### Short exercise
Can you repeat, word for word, the lines of the listing below that begin with the line containing "Task: Click Drook's avatar icon" and run through the line containing "(x=529, y=369)", with both of those lines included?
--- Start of Entries supplied ---
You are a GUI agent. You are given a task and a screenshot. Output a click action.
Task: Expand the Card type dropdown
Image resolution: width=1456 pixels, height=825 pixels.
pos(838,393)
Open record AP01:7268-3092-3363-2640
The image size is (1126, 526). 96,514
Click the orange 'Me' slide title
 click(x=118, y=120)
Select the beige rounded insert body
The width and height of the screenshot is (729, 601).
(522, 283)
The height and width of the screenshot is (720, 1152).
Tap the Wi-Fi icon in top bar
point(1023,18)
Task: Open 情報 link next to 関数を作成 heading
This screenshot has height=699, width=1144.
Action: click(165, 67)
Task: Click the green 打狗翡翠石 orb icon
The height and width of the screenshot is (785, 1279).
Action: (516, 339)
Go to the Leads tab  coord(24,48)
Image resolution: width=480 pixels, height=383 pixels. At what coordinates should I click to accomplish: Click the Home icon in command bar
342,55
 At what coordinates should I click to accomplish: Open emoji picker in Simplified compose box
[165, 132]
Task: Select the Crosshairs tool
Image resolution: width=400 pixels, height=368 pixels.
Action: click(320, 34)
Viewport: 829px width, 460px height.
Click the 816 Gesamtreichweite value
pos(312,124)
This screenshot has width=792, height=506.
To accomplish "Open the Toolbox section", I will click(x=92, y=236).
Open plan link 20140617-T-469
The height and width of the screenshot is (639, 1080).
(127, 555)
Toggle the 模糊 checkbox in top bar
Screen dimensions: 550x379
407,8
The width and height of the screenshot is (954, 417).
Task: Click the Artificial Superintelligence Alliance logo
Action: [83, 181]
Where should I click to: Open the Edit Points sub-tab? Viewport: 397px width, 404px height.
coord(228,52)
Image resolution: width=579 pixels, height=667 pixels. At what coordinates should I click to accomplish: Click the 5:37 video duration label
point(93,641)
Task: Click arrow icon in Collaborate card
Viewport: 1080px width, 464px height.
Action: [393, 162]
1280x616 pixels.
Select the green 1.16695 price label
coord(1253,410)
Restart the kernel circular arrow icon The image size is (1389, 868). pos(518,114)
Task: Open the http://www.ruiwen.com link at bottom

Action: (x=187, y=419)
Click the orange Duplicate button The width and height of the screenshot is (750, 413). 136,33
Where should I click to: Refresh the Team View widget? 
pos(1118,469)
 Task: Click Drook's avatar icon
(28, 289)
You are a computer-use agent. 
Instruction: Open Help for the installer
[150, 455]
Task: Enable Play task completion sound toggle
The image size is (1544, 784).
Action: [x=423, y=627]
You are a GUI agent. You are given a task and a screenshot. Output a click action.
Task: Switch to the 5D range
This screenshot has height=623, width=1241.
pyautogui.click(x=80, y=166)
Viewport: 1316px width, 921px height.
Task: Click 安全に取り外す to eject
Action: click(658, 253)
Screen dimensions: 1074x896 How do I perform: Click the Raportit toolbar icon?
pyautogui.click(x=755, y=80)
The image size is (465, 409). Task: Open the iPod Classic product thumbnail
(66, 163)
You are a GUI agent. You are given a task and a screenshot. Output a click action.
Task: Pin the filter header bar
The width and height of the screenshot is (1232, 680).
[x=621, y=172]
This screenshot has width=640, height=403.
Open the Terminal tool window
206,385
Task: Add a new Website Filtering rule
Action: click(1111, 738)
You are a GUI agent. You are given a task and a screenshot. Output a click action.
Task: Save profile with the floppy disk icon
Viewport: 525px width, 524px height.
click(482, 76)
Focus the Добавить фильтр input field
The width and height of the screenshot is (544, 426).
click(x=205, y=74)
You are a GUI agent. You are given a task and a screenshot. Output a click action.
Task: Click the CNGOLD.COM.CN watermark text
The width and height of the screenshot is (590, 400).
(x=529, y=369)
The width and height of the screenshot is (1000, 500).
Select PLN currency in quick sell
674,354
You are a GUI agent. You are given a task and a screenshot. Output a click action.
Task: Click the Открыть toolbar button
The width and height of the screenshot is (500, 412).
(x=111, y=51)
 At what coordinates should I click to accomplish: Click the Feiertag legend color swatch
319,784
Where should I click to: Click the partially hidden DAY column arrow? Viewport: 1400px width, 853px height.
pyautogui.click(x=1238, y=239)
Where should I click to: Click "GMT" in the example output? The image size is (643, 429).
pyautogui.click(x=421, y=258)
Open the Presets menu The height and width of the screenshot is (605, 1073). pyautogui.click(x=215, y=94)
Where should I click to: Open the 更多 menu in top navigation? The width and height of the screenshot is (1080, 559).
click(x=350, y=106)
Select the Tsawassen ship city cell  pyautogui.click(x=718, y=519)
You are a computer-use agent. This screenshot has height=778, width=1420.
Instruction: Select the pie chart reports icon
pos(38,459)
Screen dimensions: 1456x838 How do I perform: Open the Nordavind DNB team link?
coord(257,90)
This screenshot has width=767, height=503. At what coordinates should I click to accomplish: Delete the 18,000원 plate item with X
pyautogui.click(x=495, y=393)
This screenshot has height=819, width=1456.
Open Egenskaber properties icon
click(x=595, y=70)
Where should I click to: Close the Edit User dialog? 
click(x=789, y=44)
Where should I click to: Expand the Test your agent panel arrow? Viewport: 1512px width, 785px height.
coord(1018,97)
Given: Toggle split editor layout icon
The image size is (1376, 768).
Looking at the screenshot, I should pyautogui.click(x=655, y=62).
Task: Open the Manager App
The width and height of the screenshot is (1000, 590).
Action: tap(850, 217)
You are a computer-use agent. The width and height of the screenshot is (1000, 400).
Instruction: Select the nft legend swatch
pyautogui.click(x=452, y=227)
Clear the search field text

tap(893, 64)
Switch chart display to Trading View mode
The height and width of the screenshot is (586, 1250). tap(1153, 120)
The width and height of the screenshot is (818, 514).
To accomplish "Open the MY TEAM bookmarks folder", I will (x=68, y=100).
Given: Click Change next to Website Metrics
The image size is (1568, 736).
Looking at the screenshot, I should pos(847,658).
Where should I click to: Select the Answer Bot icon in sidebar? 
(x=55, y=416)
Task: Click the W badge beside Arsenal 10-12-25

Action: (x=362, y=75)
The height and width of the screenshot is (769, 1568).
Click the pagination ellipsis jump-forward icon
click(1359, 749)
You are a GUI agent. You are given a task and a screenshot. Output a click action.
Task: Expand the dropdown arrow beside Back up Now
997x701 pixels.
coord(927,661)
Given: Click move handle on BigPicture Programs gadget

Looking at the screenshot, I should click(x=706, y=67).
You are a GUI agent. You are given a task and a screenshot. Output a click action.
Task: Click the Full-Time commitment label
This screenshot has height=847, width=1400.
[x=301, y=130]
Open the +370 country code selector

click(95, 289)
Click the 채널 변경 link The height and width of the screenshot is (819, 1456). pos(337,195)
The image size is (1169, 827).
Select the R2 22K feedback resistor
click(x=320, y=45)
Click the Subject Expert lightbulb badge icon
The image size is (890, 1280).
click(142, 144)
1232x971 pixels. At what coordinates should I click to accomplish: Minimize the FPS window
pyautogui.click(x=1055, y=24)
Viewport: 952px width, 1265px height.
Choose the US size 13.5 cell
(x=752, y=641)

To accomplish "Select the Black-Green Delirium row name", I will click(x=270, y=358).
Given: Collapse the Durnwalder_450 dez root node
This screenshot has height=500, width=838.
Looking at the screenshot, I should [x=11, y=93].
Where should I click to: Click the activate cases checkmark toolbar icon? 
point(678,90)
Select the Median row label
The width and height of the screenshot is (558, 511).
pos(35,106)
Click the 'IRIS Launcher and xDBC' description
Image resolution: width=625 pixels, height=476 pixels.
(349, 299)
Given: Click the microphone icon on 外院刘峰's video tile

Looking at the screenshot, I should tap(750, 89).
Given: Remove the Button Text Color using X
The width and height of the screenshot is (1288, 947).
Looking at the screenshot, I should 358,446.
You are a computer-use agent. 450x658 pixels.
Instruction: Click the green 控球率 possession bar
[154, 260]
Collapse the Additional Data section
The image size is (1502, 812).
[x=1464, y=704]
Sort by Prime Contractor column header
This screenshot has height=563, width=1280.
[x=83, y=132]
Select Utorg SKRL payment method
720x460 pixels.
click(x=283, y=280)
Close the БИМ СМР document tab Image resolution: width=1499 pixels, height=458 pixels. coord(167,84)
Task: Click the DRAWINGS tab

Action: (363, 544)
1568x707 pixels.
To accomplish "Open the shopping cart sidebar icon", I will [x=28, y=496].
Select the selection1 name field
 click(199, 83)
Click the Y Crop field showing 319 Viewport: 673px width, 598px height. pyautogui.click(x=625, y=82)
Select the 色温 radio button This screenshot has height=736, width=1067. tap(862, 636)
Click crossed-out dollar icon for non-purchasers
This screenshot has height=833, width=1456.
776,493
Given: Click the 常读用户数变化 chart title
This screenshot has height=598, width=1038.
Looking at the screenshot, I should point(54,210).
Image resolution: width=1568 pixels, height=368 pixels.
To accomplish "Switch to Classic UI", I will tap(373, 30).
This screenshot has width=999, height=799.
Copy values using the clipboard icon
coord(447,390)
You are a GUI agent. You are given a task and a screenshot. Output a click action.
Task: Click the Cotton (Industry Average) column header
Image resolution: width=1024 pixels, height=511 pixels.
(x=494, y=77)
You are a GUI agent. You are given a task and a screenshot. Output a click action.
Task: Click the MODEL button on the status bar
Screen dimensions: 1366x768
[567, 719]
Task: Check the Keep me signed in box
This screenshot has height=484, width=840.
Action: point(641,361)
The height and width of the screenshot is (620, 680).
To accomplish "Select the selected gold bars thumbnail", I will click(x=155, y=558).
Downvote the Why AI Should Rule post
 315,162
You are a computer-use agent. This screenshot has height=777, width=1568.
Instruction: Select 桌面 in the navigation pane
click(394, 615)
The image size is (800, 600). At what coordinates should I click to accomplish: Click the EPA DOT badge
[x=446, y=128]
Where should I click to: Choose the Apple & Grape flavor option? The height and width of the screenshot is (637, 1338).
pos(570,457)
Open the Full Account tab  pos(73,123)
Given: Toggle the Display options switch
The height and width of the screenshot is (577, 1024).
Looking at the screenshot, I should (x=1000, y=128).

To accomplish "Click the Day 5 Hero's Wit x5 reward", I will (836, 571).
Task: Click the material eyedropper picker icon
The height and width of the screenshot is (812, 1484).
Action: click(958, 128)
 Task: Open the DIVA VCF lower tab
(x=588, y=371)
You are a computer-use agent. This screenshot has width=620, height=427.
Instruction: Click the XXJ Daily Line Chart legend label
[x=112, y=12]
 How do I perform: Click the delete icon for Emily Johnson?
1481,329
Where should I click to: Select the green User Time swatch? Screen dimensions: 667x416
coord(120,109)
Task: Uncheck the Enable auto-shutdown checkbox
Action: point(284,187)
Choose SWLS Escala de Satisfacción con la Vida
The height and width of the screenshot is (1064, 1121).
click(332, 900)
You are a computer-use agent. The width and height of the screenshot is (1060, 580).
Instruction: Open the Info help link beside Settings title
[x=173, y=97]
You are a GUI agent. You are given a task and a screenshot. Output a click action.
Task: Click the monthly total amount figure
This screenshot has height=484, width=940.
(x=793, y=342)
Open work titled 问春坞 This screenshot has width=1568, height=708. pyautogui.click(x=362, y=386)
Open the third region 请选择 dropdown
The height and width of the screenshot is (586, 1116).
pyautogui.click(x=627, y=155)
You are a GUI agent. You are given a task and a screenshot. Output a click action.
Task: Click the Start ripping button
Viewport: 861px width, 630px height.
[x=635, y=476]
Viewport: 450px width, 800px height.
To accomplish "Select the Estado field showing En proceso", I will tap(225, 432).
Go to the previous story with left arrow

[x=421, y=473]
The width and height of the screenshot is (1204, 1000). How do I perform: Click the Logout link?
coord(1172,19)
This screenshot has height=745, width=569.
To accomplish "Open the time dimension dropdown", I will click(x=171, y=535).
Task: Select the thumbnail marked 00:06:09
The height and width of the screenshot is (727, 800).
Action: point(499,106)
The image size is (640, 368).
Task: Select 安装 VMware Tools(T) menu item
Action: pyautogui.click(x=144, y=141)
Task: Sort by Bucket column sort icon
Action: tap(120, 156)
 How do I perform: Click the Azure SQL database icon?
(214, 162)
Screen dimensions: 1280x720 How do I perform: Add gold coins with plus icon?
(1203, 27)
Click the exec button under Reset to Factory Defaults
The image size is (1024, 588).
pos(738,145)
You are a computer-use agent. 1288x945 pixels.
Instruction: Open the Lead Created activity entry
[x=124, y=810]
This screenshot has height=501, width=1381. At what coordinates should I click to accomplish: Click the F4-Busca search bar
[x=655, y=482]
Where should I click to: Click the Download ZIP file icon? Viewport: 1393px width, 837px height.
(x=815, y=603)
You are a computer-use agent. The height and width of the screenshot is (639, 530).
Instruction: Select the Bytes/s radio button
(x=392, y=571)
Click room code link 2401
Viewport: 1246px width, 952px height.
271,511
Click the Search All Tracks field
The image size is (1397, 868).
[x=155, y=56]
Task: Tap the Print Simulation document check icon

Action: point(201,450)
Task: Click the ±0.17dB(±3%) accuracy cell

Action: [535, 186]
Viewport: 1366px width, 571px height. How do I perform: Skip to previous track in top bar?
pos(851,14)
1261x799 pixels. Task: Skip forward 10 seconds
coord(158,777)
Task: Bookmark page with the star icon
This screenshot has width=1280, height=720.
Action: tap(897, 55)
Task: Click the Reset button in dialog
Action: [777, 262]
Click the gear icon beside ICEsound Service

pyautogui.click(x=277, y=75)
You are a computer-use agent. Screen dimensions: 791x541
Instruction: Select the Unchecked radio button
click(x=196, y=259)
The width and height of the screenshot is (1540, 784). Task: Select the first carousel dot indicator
--- End of Entries supplied ---
### Correct response
 Task: Click Drook's avatar icon
(28, 289)
You are a computer-use agent. 
Instruction: Open Help for the installer
[150, 455]
Task: Enable Play task completion sound toggle
The image size is (1544, 784).
Action: [x=423, y=627]
You are a GUI agent. You are given a task and a screenshot. Output a click action.
Task: Switch to the 5D range
This screenshot has height=623, width=1241.
pyautogui.click(x=80, y=166)
Viewport: 1316px width, 921px height.
Task: Click 安全に取り外す to eject
Action: click(658, 253)
Screen dimensions: 1074x896 How do I perform: Click the Raportit toolbar icon?
pyautogui.click(x=755, y=80)
The image size is (465, 409). Task: Open the iPod Classic product thumbnail
(66, 163)
You are a GUI agent. You are given a task and a screenshot. Output a click action.
Task: Pin the filter header bar
The width and height of the screenshot is (1232, 680).
[x=621, y=172]
This screenshot has width=640, height=403.
Open the Terminal tool window
206,385
Task: Add a new Website Filtering rule
Action: click(1111, 738)
You are a GUI agent. You are given a task and a screenshot. Output a click action.
Task: Save profile with the floppy disk icon
Viewport: 525px width, 524px height.
click(482, 76)
Focus the Добавить фильтр input field
The width and height of the screenshot is (544, 426).
click(x=205, y=74)
You are a GUI agent. You are given a task and a screenshot. Output a click action.
Task: Click the CNGOLD.COM.CN watermark text
The width and height of the screenshot is (590, 400).
(x=529, y=369)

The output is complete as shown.